-- Excerpt to read --
-- BEGIN --
Skip to Main Content

Female Chauvinist Pigs

Women and the Rise of Raunch Culture

LIST PRICE $17.99

About The Book

A classic work on gender culture exploring how the women’s movement has evolved to Girls Gone Wild in a new, self-imposed chauvinism. In the tradition of Susan Faludi’s Backlash and Naomi Wolf’s The Beauty Myth, New York Magazine writer Ariel Levy studies the effects of modern feminism on women today.

Meet the Female Chauvinist Pig—the new brand of “empowered woman” who wears the Playboy bunny as a talisman, bares all for Girls Gone Wild, pursues casual sex as if it were a sport, and embraces “raunch culture” wherever she finds it. If male chauvinist pigs of years past thought of women as pieces of meat, Female Chauvinist Pigs of today are doing them one better, making sex objects of other women—and of themselves. They think they’re being brave, they think they’re being funny, but in Female Chauvinist Pigs, Ariel Levy asks if the joke is on them.

In her quest to uncover why this is happening, Levy interviews college women who flash for the cameras on spring break and teens raised on Paris Hilton and breast implants. She examines a culture in which every music video seems to feature a stripper on a pole, the memoirs of porn stars are climbing the bestseller lists, Olympic athletes parade their Brazilian bikini waxes in the pages of Playboy, and thongs are marketed to prepubescent girls. Levy meets the high-powered women who create raunch culture—the new oinking women warriors of the corporate and entertainment worlds who eagerly defend their efforts to be “one of the guys.” And she traces the history of this trend back to conflicts between the women’s movement and the sexual revolution long left unresolved.

Levy pulls apart the myth of the Female Chauvinist Pig and argues that what has come to pass for liberating rebellion is actually a kind of limiting conformity. Irresistibly witty and wickedly intelligent, Female Chauvinist Pigs makes the case that the rise of raunch does not represent how far women have come, it only proves how far they have left to go.

Reading Group Guide

Group Reading Guide

Female Chauvinist Pigs discussion questions:
  1. Try to define raunch culture. What are some examples you've noticed? What are the values expressed in raunch culture?
-- END --
-- Brief A --
According to the book description, which magazine does Ariel Levy write for?
The book page and the records have no connection to each other.

-- Records to use --
-- BEGIN --
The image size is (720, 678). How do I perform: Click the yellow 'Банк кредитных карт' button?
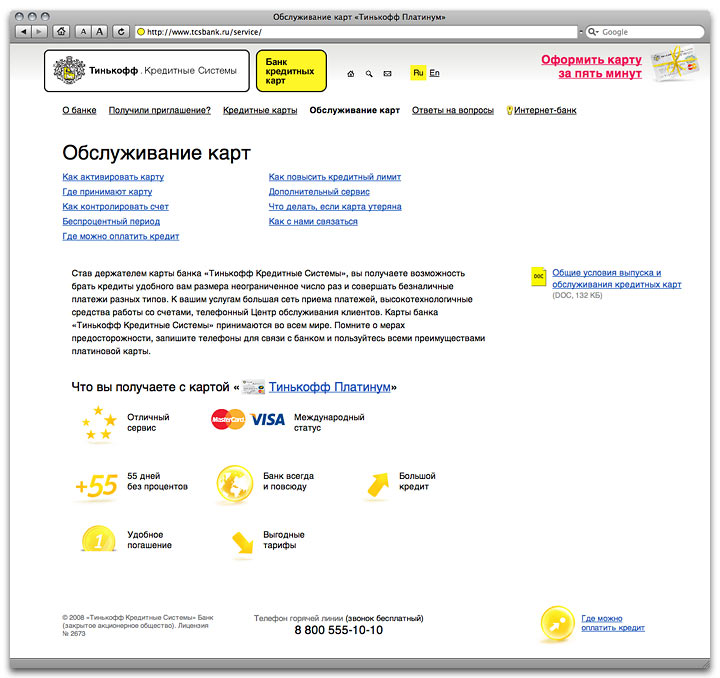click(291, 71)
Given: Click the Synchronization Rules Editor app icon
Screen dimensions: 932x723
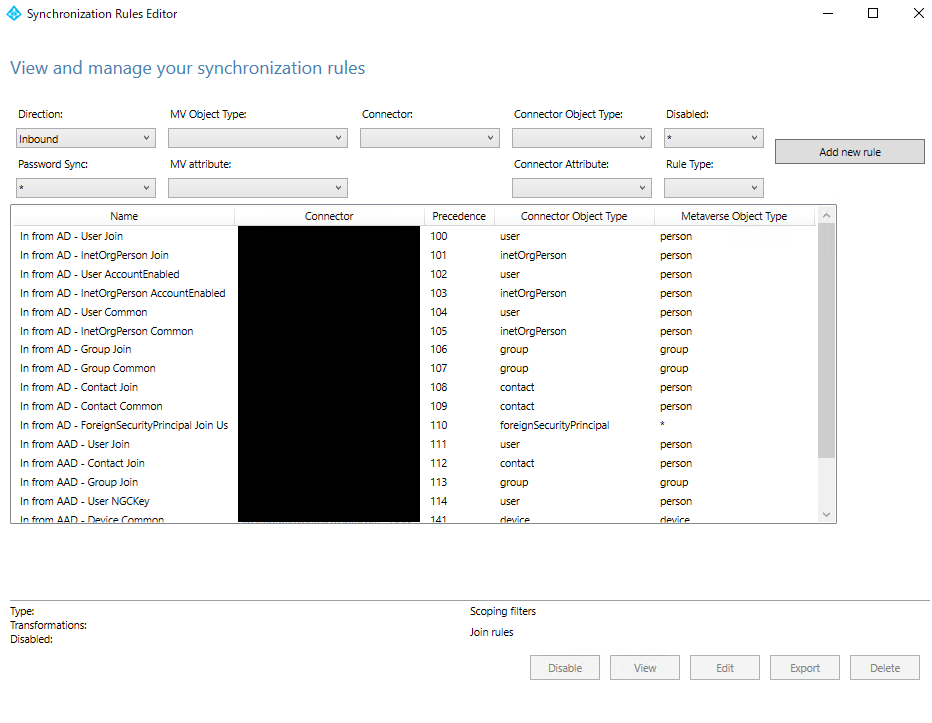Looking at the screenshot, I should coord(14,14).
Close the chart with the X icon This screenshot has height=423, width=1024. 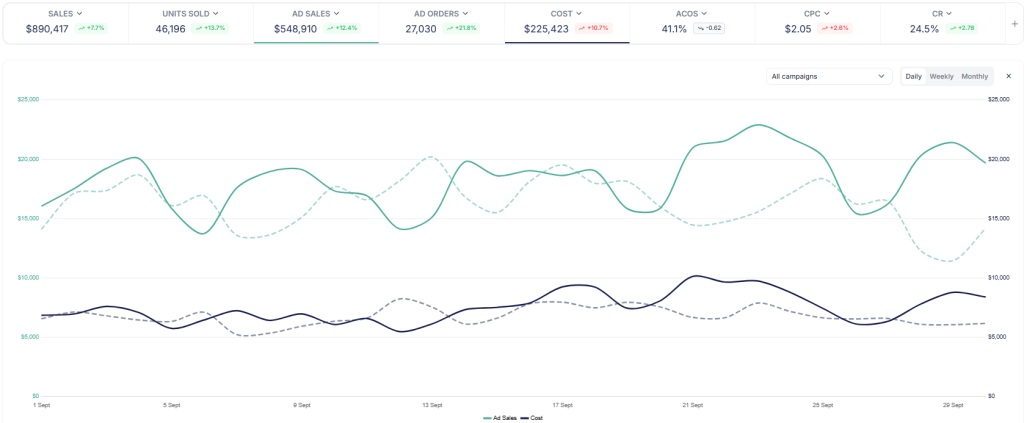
-- END --
-- Brief B --
Copy the stretch of the records from the start of the records through the line that contains "Looking at the", and leave the pictures out.

-- Task output A --
New York Magazine.

-- Task output B --
The image size is (720, 678). How do I perform: Click the yellow 'Банк кредитных карт' button?
click(291, 71)
Given: Click the Synchronization Rules Editor app icon
Screen dimensions: 932x723
Looking at the screenshot, I should coord(14,14).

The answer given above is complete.